◆ Required action: What you return must be the data below, word for word, without any images.

◆ Exercise data:
• • • •

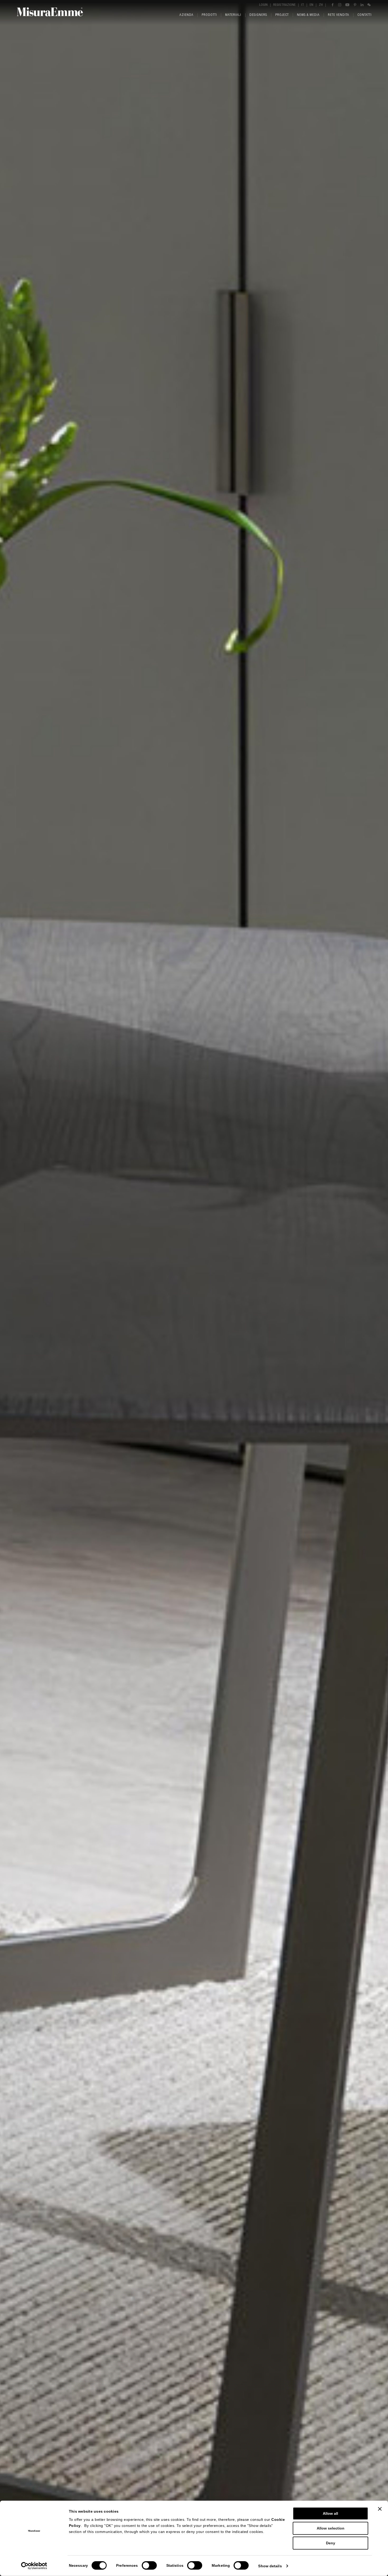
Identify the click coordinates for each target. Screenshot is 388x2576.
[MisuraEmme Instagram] (340, 4)
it (302, 5)
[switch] (149, 2565)
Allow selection (330, 2528)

• • • •

◆ Result of the exercise:
Identify the click coordinates for each target. Screenshot is 388x2576.
[MisuraEmme Instagram] (340, 4)
it (302, 5)
[switch] (149, 2565)
Allow selection (330, 2528)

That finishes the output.